James Dempsey said his knowledge of floral design enables him to reference the works of world famous floral designers such as Gregor Lersch or Hitomi Gilliam. He said one of the simple elements of floral design is that a flower should not be more than 2/3 the size of the vase it is put into.
“Otherwise it’s visually too tall. It needs to be very linear. That’s the beauty of a bud vase,” he said.
James Dempsey said he fulfills the studio part of Studio Herbage by teaching a class on floral design every Thursday night. He said the price for the class ranges from $45 to $65 per seat, with a limit on the number of students usually set at about 10 people. He said he’d like to expand that part of his business into doing more classes for the elderly and the mentally disabled. He said learning about horticultural and floral design can be therapeutic for the mind.

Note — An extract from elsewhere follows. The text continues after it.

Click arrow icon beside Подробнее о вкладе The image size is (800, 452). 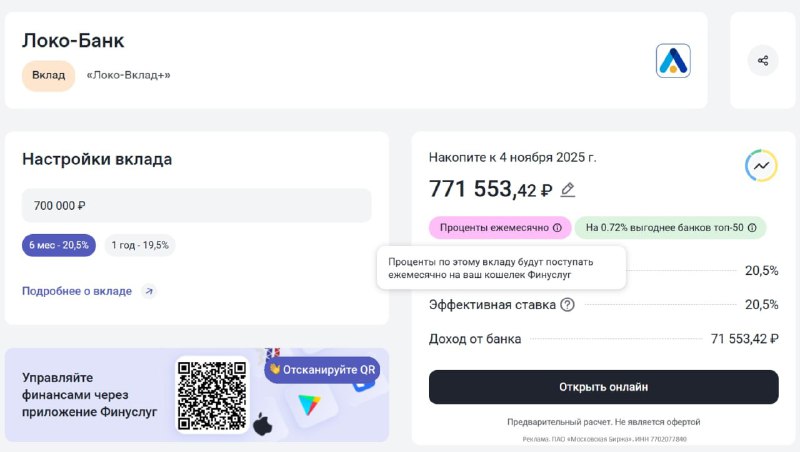pos(148,291)
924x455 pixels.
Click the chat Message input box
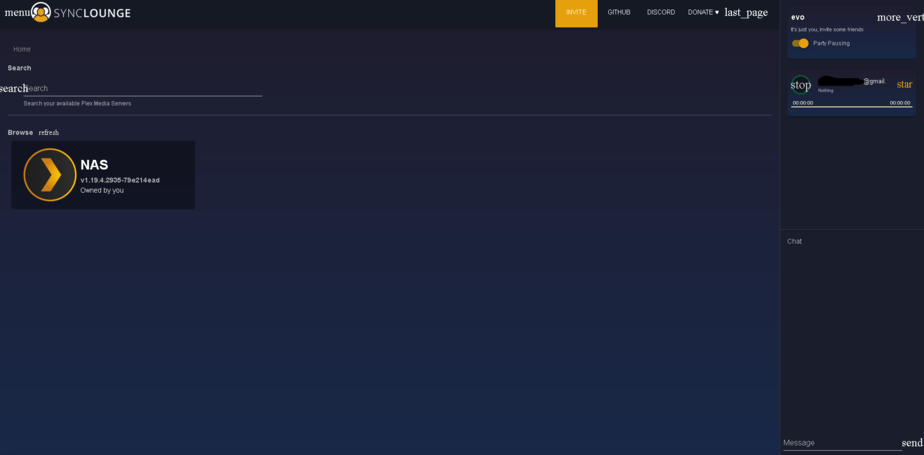[840, 443]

Besides the polygonum bud vases, Studio Herbage has other fairly unique items, including some scented geraniums, some varieties of phalaenopsis orchids and some herbs, fulfilling the Herbage part of the businesses name.
Other products at the business include Austrian made wool from a company called Lehner Wolle, which is sold directly and also incorporated into some of Studio Herbage’s decorative wreaths, which are made from wood, foam or straw.
James said he designs his wreaths with both natural and artificial design elements. He said the natural decorations in the wreaths will eventually perish, but they can be replaced.
“We have clients who will buy wreaths and return seasonally to have their decorations switched out,” he said.
One area the business would like to expand into is the designing of corsages for prom season. James Dempsey said as of now, the supermarket and traditional flower shops have a lock on the corsage business locally. He said he’d like to change that.
“We can design a corsage for someone that is very unique to that individual and that takes into account fashion and style trends,” James said.
Studio Herbage’s devotion to style extends even to its business cards which feature the Pantone color of the year, marsala. James said he plans to change the cards each year to reflect the current in fashion color of the year.